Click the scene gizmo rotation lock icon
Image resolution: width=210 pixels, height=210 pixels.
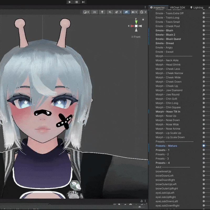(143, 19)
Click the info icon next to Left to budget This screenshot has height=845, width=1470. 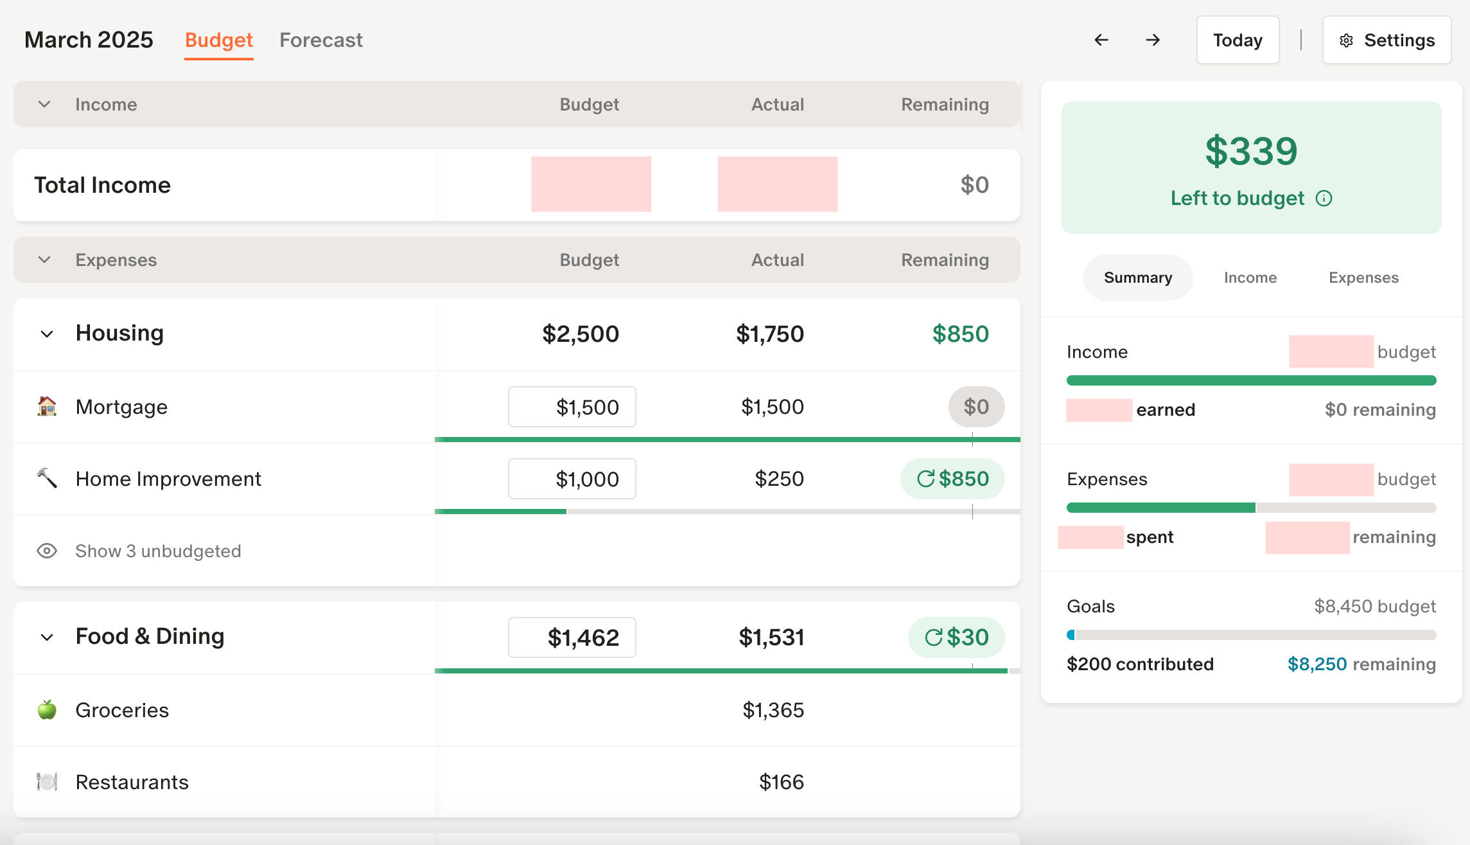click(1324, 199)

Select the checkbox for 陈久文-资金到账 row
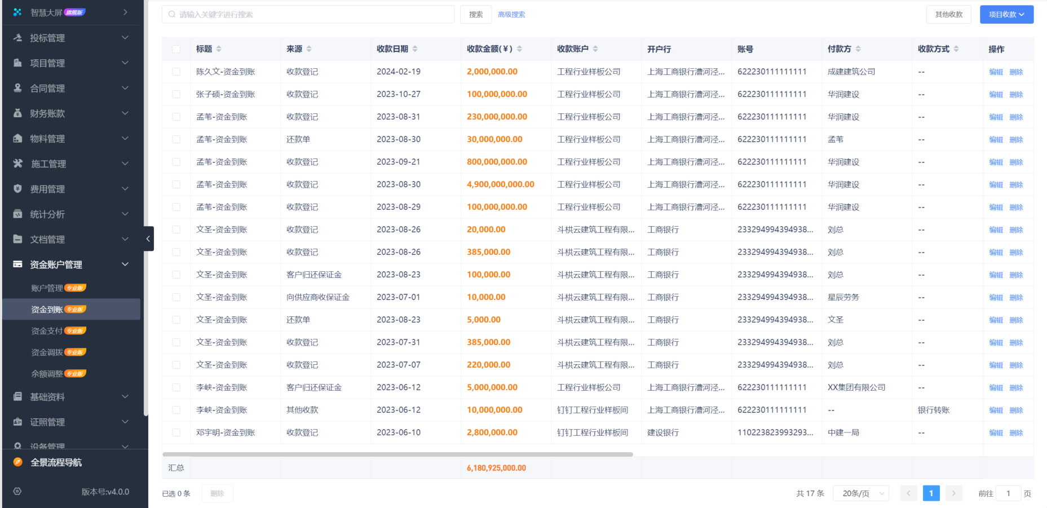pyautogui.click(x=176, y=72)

##############################

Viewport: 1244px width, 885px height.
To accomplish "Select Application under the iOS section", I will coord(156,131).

##############################

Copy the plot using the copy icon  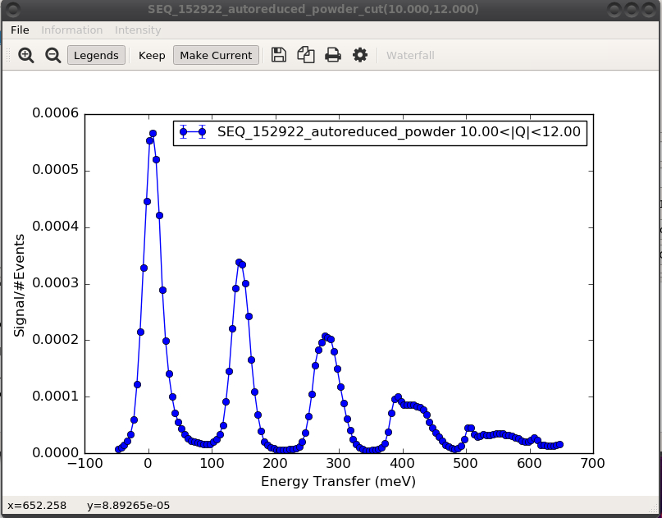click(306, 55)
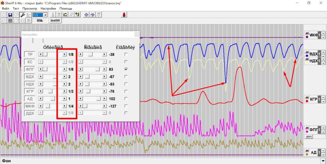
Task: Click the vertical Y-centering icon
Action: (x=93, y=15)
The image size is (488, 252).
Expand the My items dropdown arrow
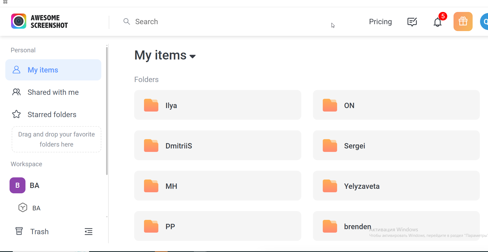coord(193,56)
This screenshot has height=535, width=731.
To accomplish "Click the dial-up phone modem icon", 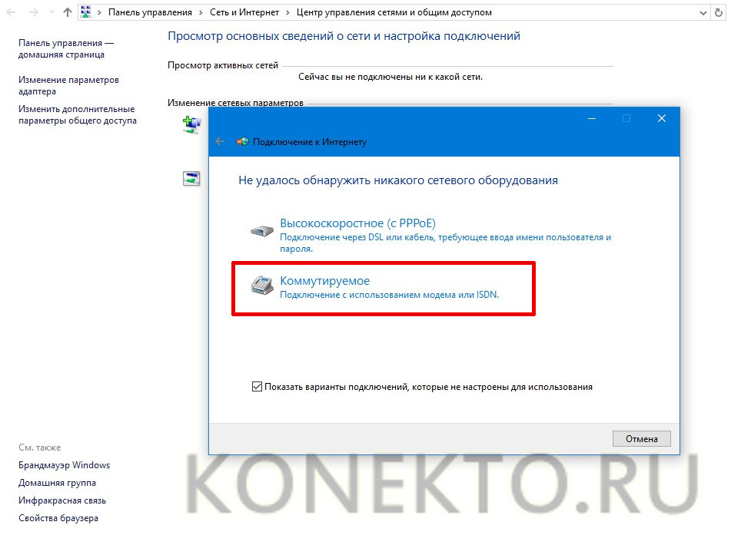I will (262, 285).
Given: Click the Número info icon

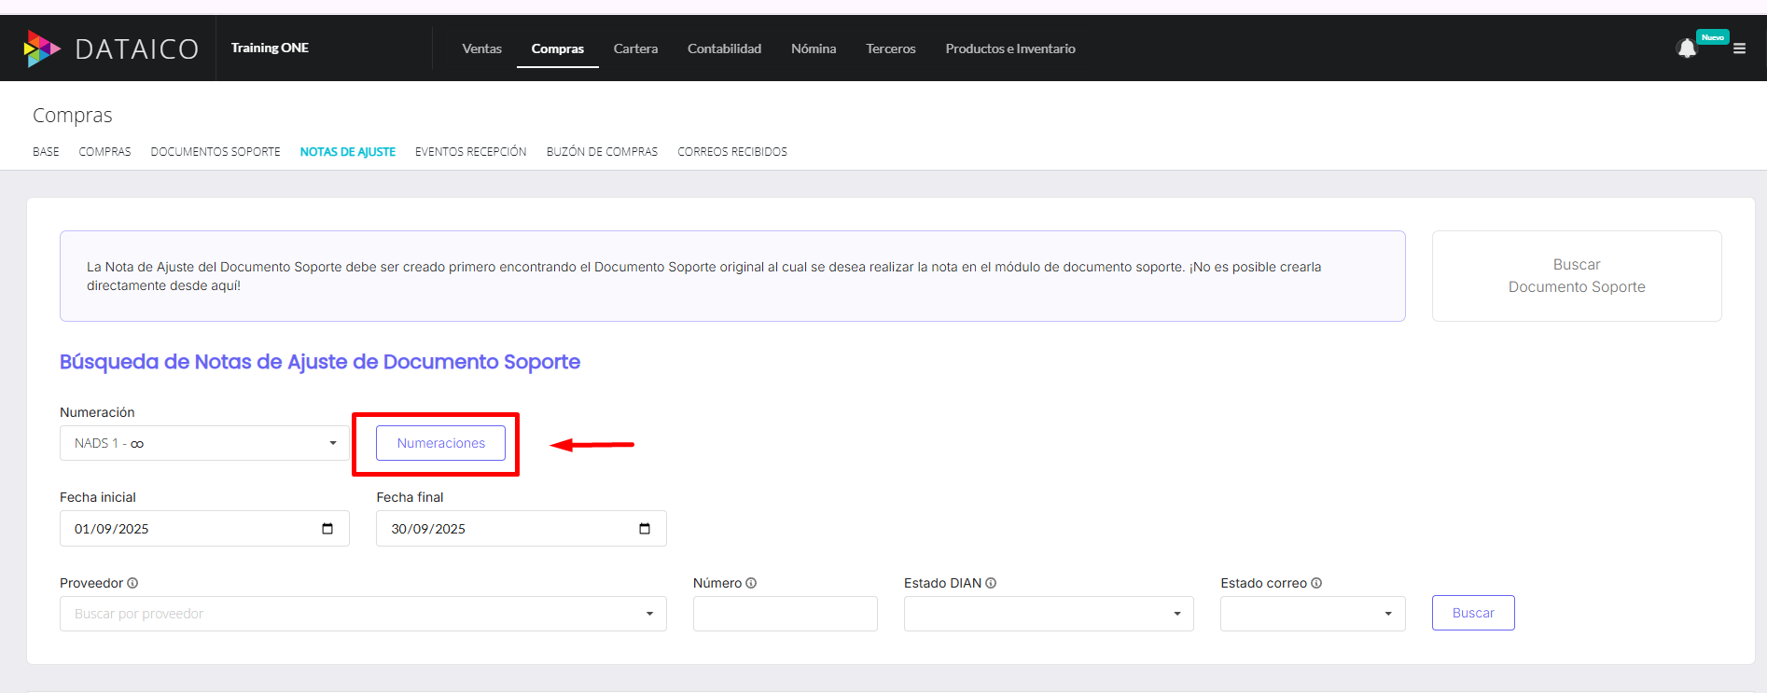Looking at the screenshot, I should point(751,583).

##############################

◆ Work required: Rewrite the data from the line with "Viewport: 1244px width, 885px height." to the line with "I will coord(156,131).", both lines included. Multiply each coordinate in the answers by 1.2 and round to the nearest whole number, with halves rounding up, and keep every other part of those lines, requests included, unchanged.

◆ Full answer:
Viewport: 1244px width, 885px height.
To accomplish "Select Application under the iOS section", I will coord(187,157).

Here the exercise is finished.